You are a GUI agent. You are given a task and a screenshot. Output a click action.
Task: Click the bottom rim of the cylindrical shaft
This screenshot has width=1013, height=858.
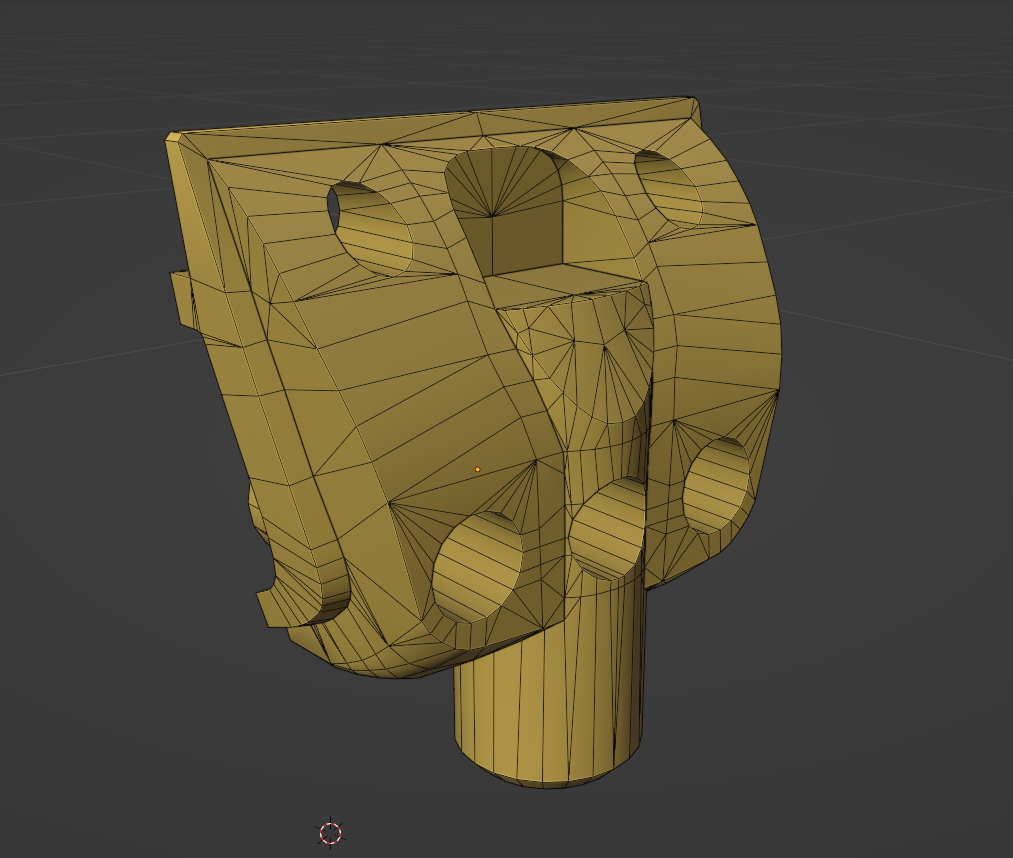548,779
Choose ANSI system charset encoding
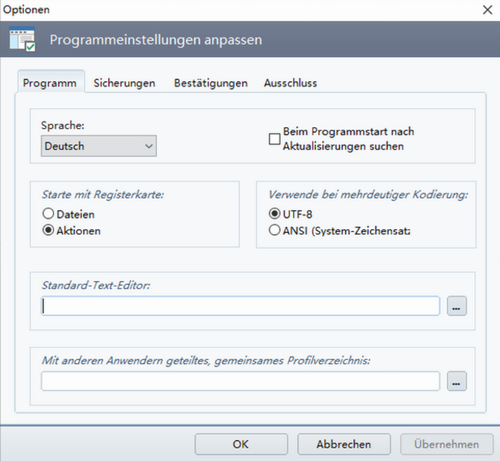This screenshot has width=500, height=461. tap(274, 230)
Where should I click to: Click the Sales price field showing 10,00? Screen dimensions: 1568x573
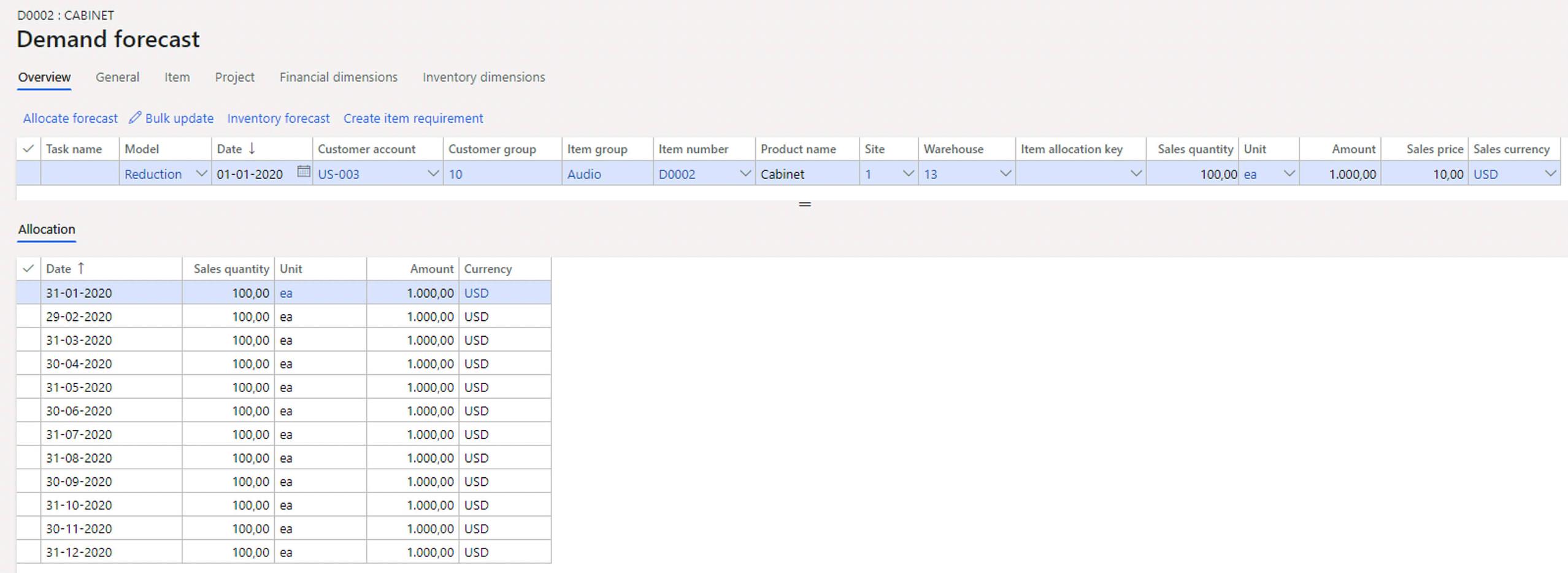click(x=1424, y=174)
• • •
→ Exercise details
Repeat the data word for word, excluding any image.

→ Exercise output
You are a GUI agent. You are given a task and a screenshot. Output a click action.
Task: Click the bottom rim of the cylindrical shaft
This screenshot has width=1013, height=858.
548,779
Choose ANSI system charset encoding
This screenshot has width=500, height=461. tap(274, 230)
Where should I click to: Click the Sales price field showing 10,00? Screen dimensions: 1568x573
click(x=1424, y=174)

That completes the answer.